Exploring digestive enzymes' differential affectivity of synthesized 2-thienyl-based chalcones.

Abstract

Aim: This study aimed to synthesize thiophene-based chalcones using green and conventional methods and evaluate their modulatory effects on key digestive enzymes-α-amylase, lipase, and trypsin for potential therapeutic applications in metabolic disorders.

Materials & methods: A series of twenty 2-acetylthiophene-based chalcones were synthesized via Claisen-Schmidt condensation using conventional, grinding, and ultrasonication methods. The compounds were characterized using FTIR, NMR, and melting point analysis. In vitro enzyme assays were conducted to assess activity against α-amylase, lipase, and trypsin. Molecular docking, drug-likeness, and ADMET profiling were performed in silico to predict binding interactions and pharmacokinetic properties.

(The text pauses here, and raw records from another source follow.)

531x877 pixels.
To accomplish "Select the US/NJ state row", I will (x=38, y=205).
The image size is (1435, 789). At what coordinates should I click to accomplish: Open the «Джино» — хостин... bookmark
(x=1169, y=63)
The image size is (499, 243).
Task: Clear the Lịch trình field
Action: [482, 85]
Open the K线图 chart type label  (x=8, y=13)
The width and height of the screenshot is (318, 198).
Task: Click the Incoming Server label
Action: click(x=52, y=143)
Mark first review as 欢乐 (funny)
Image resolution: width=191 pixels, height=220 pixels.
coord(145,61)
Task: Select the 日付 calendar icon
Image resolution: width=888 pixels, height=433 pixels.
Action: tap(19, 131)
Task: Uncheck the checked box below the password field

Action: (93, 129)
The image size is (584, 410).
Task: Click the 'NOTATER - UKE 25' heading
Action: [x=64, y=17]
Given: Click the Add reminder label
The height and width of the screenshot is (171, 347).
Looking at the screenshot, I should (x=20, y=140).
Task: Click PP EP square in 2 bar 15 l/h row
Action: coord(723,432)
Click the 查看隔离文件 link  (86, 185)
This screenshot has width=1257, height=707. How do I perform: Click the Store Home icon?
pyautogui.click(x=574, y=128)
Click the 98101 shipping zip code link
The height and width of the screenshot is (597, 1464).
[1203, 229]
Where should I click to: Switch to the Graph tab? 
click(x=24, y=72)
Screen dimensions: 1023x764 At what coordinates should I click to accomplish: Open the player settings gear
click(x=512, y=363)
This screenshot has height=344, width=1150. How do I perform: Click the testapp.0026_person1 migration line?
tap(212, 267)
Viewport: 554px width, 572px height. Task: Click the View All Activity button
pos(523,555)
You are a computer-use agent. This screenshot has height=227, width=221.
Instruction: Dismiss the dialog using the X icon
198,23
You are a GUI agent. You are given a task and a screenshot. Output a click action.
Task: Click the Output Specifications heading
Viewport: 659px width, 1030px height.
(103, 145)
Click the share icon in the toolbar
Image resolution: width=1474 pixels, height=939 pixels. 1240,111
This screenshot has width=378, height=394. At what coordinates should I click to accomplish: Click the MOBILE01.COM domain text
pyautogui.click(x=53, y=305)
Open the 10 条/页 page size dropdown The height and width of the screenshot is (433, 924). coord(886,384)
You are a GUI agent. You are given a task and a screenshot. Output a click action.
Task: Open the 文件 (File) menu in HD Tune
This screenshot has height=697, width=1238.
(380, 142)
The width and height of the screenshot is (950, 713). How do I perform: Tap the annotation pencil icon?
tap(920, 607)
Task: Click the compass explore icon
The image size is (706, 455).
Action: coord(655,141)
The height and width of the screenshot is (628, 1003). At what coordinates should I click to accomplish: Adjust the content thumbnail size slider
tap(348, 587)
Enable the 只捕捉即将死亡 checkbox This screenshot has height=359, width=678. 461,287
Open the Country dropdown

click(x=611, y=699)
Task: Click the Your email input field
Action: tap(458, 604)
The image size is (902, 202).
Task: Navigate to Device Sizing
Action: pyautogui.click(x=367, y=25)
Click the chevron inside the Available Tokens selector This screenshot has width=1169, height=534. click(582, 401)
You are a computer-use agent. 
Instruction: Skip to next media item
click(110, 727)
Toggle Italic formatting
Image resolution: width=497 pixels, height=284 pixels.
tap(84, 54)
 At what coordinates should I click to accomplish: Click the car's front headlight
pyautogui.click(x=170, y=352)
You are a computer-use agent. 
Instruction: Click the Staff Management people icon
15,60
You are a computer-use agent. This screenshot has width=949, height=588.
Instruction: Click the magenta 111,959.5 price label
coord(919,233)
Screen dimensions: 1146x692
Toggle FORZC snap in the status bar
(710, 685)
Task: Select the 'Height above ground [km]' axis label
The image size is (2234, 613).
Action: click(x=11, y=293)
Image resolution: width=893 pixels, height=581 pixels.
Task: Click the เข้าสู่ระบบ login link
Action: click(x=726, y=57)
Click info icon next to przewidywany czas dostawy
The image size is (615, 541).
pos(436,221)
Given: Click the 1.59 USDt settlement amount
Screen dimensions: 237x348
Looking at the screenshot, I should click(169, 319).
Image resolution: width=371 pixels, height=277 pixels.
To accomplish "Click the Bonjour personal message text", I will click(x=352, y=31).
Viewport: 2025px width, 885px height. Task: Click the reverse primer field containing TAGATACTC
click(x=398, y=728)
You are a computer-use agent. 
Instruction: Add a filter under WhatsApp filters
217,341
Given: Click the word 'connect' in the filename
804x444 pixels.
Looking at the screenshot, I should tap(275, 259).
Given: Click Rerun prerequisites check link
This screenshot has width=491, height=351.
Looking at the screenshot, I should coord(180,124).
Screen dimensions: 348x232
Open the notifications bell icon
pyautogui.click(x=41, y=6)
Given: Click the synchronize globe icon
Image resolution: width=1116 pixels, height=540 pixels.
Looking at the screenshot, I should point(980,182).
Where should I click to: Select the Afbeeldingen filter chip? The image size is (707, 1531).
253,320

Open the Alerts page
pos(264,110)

Results: Ultrasonication offered the highest yield in the shortest time. Chalcones inhibited lipase (40.18-74.23%) and trypsin (40.86-73.91%), with compounds 3q and 3r showing the strongest inhibition (IC₅₀ = 1.25 × 10^-8 M and 1.17 × 10^-8 M, respectively). Unexpectedly, α-amylase activation (50.18-75.18%) was observed, with compound 3g being the most effective. Docking studies supported enzyme binding, and ADMET analysis confirmed favorable safety profiles.

Conclusions: Thiophene-based chalcones exhibit promising digestive enzyme modulatory properties, particularly as lipase and trypsin inhibitors, with potential application in managing obesity and related metabolic disorders.